Debug Configuration Options#

Enable VIA Health Evaluation#

Docker Compose#

Set ENABLE_VIA_HEALTH_EVAL=<true/false> in the .env file.

Helm#

Set ENABLE_VIA_HEALTH_EVAL environment variable in the Helm overrides file as shown in Configuration Options.

VIA Log Directory#

Path where VIA application logs should be written.

Docker Compose#

Set VIA_LOG_DIR=<PATH> in the .env file. <PATH> is the host path for the log directory.

Helm#

Using extraVolumes and extraVolumeMounts for the VSS chart, mount a PVC or a host path at location /tmp/via-logs in the VSS container.

Enable Dense Caption#

Enable dense caption JSON file generation (true/false).

Docker Compose#

Set ENABLE_DENSE_CAPTION=<true/false> in the .env file.

Helm#

Set ENABLE_DENSE_CAPTION environment variable in the Helm overrides file as shown in Configuration Options.

VSS Container Log Level#

Set the log level for VSS application. Default is info. Can be set to debug, info, warning, error, or critical.

Docker Compose#

Set VSS_LOG_LEVEL=<LEVEL> in the .env file.

Helm#

Set VSS_LOG_LEVEL environment variable in the Helm overrides file as shown in Configuration Options.

> **DATASET CONTENT**
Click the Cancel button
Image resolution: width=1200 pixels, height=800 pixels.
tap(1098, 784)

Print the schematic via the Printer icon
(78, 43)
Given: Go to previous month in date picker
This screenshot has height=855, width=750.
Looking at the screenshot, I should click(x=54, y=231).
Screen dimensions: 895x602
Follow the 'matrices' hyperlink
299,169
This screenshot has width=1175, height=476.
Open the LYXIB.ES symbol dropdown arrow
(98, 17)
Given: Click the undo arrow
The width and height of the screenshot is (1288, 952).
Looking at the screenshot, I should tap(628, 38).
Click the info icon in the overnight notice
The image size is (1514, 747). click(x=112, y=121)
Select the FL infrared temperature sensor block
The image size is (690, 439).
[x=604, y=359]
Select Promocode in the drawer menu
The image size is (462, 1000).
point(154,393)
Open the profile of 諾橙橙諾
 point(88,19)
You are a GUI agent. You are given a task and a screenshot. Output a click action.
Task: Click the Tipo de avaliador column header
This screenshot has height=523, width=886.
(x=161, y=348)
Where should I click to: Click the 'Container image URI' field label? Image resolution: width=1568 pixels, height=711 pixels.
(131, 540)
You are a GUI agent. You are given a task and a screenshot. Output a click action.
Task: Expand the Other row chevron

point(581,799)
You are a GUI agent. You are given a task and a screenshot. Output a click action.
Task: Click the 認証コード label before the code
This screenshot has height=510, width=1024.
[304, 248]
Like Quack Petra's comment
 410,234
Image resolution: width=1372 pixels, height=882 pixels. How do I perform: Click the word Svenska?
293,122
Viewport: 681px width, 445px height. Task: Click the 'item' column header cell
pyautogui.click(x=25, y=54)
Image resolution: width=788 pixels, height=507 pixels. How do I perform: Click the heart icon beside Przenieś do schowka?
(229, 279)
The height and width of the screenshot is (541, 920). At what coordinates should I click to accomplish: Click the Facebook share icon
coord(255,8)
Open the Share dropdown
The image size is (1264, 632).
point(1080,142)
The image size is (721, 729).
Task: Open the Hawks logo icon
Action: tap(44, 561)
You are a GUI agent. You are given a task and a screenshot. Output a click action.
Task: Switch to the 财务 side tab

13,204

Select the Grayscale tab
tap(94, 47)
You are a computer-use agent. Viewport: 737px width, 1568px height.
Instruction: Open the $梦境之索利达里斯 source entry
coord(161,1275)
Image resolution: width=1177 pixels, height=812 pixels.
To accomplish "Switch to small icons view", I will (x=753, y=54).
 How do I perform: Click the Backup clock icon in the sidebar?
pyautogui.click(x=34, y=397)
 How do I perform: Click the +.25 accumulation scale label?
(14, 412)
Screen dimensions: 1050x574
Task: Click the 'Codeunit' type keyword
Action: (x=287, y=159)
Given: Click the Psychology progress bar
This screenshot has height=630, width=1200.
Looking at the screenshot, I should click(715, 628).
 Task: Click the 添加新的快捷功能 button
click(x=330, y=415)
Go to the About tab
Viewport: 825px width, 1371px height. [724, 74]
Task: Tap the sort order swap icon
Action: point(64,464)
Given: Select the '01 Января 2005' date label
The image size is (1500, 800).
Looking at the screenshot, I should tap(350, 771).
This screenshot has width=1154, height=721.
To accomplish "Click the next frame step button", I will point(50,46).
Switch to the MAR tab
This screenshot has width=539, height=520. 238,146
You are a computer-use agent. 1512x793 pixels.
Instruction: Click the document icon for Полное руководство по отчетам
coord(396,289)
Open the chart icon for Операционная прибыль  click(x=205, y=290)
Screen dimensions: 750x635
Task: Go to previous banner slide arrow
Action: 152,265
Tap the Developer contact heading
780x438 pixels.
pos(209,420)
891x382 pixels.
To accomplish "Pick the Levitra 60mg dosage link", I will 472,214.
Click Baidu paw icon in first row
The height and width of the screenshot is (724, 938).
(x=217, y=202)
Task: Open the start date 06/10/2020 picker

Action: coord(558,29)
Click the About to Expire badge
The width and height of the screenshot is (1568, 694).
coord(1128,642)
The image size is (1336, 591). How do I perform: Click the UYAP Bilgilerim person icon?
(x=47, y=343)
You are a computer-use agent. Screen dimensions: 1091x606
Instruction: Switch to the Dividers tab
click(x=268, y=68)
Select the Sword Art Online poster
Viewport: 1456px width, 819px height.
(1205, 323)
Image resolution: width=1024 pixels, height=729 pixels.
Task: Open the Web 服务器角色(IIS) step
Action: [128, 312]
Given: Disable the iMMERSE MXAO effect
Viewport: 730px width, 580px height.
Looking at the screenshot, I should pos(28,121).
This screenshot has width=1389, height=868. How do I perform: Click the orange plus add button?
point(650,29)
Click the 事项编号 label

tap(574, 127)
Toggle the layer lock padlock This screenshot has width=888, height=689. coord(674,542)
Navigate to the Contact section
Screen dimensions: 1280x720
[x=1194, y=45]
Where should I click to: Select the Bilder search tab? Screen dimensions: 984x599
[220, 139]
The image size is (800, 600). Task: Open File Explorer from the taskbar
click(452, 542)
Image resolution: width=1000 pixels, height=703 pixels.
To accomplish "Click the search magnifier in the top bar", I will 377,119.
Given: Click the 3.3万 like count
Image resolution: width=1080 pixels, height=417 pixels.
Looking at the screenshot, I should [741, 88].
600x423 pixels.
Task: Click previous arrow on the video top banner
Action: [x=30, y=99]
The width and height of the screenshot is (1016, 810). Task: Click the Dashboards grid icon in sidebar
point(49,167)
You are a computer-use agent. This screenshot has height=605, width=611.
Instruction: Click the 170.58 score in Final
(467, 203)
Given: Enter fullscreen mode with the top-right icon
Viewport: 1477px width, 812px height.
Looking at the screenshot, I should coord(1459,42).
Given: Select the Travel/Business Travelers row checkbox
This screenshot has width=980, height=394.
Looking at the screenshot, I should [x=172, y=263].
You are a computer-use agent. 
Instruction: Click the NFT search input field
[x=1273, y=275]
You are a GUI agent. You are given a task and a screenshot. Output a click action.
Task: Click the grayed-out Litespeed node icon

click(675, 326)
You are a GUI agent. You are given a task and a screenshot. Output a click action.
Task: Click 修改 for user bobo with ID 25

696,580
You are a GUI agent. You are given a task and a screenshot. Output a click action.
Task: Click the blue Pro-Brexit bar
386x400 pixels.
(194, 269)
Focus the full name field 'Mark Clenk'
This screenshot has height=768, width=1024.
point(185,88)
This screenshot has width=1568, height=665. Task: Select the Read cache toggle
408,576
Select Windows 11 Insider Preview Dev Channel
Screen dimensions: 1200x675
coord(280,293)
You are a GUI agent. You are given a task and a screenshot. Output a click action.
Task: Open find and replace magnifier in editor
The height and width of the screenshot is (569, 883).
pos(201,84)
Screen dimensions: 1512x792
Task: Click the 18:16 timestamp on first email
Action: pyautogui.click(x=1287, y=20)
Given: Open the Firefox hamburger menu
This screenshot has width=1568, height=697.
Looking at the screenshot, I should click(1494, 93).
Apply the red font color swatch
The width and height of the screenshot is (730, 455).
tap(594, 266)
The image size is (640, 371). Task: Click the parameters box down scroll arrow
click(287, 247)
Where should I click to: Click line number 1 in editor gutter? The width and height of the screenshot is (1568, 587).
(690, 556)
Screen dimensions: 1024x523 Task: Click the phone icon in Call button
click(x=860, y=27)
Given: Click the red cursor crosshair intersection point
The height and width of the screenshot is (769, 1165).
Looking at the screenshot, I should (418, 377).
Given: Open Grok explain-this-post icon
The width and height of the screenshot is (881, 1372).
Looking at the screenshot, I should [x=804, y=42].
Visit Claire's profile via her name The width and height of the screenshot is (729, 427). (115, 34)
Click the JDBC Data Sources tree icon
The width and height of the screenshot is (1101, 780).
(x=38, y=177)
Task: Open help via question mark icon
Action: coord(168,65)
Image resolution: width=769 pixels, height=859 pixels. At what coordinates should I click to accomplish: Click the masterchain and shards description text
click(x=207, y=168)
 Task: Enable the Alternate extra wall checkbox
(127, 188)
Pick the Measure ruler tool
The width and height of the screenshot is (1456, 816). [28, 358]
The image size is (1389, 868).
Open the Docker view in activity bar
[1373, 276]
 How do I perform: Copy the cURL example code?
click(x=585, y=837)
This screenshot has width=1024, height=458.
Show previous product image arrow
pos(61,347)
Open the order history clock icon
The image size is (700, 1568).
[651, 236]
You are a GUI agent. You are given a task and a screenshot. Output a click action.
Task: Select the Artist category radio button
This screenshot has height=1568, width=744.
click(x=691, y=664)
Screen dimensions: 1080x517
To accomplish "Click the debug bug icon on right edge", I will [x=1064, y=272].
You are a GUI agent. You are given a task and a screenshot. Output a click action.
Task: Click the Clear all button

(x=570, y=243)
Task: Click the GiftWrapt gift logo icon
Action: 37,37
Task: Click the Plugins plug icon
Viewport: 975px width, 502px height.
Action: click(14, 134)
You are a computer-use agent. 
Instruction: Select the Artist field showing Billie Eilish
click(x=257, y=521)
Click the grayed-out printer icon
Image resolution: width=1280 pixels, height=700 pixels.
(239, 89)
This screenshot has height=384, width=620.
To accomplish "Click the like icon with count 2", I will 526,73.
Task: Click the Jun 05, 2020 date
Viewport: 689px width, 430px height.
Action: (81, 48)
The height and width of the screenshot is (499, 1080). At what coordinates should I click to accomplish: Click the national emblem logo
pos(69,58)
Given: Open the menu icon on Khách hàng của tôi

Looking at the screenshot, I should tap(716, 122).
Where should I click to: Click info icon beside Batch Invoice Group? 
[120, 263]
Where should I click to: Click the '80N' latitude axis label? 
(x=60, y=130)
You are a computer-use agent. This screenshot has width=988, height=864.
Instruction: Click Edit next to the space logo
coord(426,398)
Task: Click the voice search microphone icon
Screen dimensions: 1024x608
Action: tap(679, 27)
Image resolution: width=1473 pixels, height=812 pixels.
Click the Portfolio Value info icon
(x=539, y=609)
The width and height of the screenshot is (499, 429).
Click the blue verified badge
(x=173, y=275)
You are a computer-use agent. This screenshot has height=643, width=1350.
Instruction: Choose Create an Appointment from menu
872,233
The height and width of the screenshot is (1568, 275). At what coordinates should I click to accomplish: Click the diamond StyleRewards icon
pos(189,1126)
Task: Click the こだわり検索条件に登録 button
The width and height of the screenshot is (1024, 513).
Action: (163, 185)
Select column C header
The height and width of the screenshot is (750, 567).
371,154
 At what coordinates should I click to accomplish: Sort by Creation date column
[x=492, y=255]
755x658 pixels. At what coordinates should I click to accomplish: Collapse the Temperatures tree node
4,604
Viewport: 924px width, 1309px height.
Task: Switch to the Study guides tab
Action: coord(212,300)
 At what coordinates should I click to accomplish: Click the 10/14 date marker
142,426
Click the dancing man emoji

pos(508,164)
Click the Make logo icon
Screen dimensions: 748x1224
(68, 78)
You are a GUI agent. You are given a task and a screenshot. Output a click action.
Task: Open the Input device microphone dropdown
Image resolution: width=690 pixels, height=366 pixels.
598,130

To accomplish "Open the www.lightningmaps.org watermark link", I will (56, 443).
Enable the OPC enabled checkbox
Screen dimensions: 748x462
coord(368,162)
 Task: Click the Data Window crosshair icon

> **ACTIVITY LIST**
1. How would this sentence from the debug configuration options text read in Spanish: "Using extraVolumes and extraVolumeMounts for the VSS chart, mount a PVC or a host path at location /tmp/via-logs in the VSS container."?
2. Can you carry on the debug configuration options text from its last sentence?

> **RESULTS OF THE TASKS**
1. Usando extraVolumes y extraVolumeMounts para el chart de VSS, monte un PVC o una ruta del host en la ubicación /tmp/via-logs del contenedor de VSS.

2.
VSS Extra Arguments#

Pass extra arguments to VSS via_server.py script. Default is empty.

Docker Compose#

Set VSS_EXTRA_ARGS=<ARGS> in the .env file.

Helm#

Set VSS_EXTRA_ARGS environment variable in the Helm overrides file as shown in Configuration Options.

Disable Live-stream Preview#

Disable live-stream preview. This can be useful because live-stream preview requires video encoding on the server side.

Docker Compose#

Set VSS_DISABLE_LIVESTREAM_PREVIEW=1 in the .env file.

Helm#

Set VSS_DISABLE_LIVESTREAM_PREVIEW=1 environment variable in the Helm overrides file as shown in Configuration Options.

Skip Input Media Verification#

Skip input media verification. By default, VSS will verify if the user provided file or RTSP URL contains a video stream during the upload file or add live stream API call. This can be disabled by setting VSS_SKIP_INPUT_MEDIA_VERIFICATION environment variable to 1.

Docker Compose#

Set VSS_SKIP_INPUT_MEDIA_VERIFICATION=1 in the .env file.

Helm#

Set VSS_SKIP_INPUT_MEDIA_VERIFICATION=1 environment variable in the Helm overrides file as shown in Configuration Options.

Save Chunk Frames to Minio#

Save chunk frames to Minio.

Docker Compose#

Set SAVE_CHUNK_FRAMES_MINIO=<true/false> in the .env file.

Helm#

Set SAVE_CHUNK_FRAMES_MINIO environment variable in the Helm overrides file as shown in Configuration Options.

Disable Database Reset on Initialization#

Disable database reset on initialization.

Docker Compose#

Set VSS_DISABLE_DB_RESET_ON_INIT=<true/false> in the .env file.

Helm#

Set VSS_DISABLE_DB_RESET_ON_INIT environment variable in the Helm overrides file as shown in Configuration Options.

Advanced Configuration Options#

NVILA Video Max Tiles#

Maximum number of video tiles for NVila.

Docker Compose#

Set NVILA_VIDEO_MAX_TILES=<TILES> in the .env file.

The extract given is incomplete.